Deformable element 130 may be a device formed of rigid materials, such as metal, that is configured to move from a first mode to a second mode. Deformable element 130 may be a continuous piece of ductile material that is configured to be plastically inflated/deformed. Deformable element 130 may be configured to move between the first mode and the second mode after the first rupture disc 120 has been removed, and responsive to fluid creating a force on the inner surface of deformable element 130. The sudden pressure from rupture disc 120 and the flowing fluid may create a force against the inner surface of a deformable element that is radial from the inner diameter of the tool towards the inner surface of the casing. In the first mode, deformable element 130 may be configured to extend in a direction substantially parallel to a central axis of lower sub-assembly 110. In the second mode, the middle of the deformable element 130 may be configured to flex, bow, etc. outward to seal/choke across an annulus while the ends of the deformable element 130 remain parallel to a central axis of lower sub-assembly 110. Furthermore, in the second mode, the distance between the outer surface 140 of lower sub-assembly 110 and the inner surface of deformable element 130 may increase. In the second mode, the distance between the outer surface 140 of the lower sub-assembly 110 and the inner diameter of the original casing it runs through may decrease. In further embodiments, Deformable element 130 may be formed of a single material, such as steel, or a combination of materials coupled together. The plurality of materials may be coupled together to allow variation in material properties, such as strength, and ductility, or to allow flex points at desired locations based on the mechanical properties of the materials at different locations.

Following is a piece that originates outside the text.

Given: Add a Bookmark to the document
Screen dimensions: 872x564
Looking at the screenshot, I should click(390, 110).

The second rupture disc 150 may be positioned between the inner diameter of the lower sub-assembly and the annulus. Second rupture disc 150 may be configured to be removed after a pressure differential across the second rupture disc 150 is greater than a second pressure threshold, wherein the second pressure threshold is greater than the first pressure threshold. As such, communication to the annulus through a chamber housing second rupture disc 150 may be formed after both first rupture disc 120 and second rupture disc 150 are removed. In further embodiments, the second rupture disc 150 may be formed of dissolvable materials that are configured to be removed after a predetermined amount of time, being interfaced with fluids, etc.

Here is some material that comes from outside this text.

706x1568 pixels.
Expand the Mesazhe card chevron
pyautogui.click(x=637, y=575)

FIG. 2 depicts deformable element 130 in a first mode, according to an embodiment. As depicted in FIG. 2, in the first mode, an outer surface of deformable element 130 may be positioned away from the inner surface of casing 210. Accordingly, in the first mode, fluid may flow between the outer surface of deformable element 130 and casing 210 without restriction. Deformable element 130 may include seals 220, 222, flex joints 230, 232, and a body 250.

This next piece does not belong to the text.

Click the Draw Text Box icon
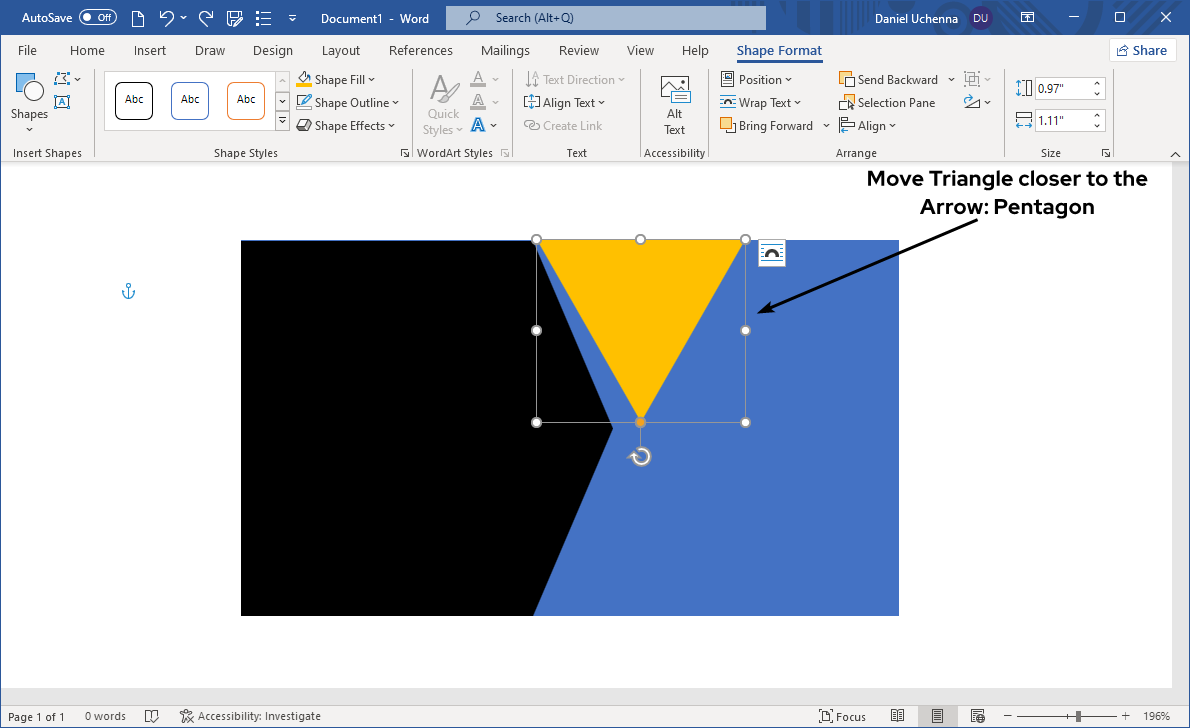 point(62,102)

The seals 220, 222 may be positioned on a proximal and distal end of an inner surface of the body 250, and be positioned against an outer surface of the tool. The seals 220, 222 may be partial seals configured to limit communication from an area between the inner surface of the body 250 and the rest of the annulus without forming an atmospheric chamber. In embodiments, a first seal 220 positioned on the proximal or the distal end may be a partial seal, while a second seal 222 positioned on the opposite end of body 250 may be a complete seal.

The flex joints 230, 232 may be indentations, grooves, etc. positioned on the outer surface of deformable element 130 and extending towards the inner surface of deformable element 130. Flex joints 230, 232 may be configured to be weak points where deformable element 130 may flex outward across the annulus, which may allow deformable element 130 to bend, yield, or deform but not break. In embodiments, flex joints 230, 232 may be positioned between seals 220, 222. In further embodiments, flex joints 230, 232 may be symmetrical in shape, with a substantial “U-shape.” The shape of flex joints 230, 232 may further control the flexing of body 250. In other embodiments, the seals 220, 222 may be positioned between the flex joints 230,232.

Body 250 may include two tapered portions 240, 242 positioned between flex joints 230, 232, and a stem 252 positioned between tapered portions 240, 242. Tapered portions 240, 242 may decrease the diameter across the metal body 250 to control the flexing of body 250 at stem 252. Due to the decrease in diameter across stem 252 versus that of tapered portions 240, 242, stem 252 may flex more outer ward than the rest or body 250. In embodiments, weep holes 260, 262, check valves, or one-way valves may be positioned through body 250. The valves may be configured to allow communication from the inner surface of body 250 and the annulus while limiting communication from the annulus to the inner surface of body 250. This may assist in not forming an atmospheric chamber between the inner surface of body 250 and the first rupture disc 120. In other embodiments, the weep holes 260, 262 may be eliminated and an atmospheric chamber can be formed, or the rupture disc 120 and weep holes 260, 262 may be removed so the internal diameter of the deformable element 130 may be exposed to pressure from inside the mandrel 820 or downhole tool 100. In embodiments, body 250 may have a substantial planner inner surface when run in a hole, wherein the inner surface of body 250 may be configured to be positioned adjacent to the outer surface of a mandrel before body 250 is deformed. Before being deformed, the outer surface of body 250 may have a concave curvature. Once body 250 is deformed, the outer surface of body 250 may have a convex curvature.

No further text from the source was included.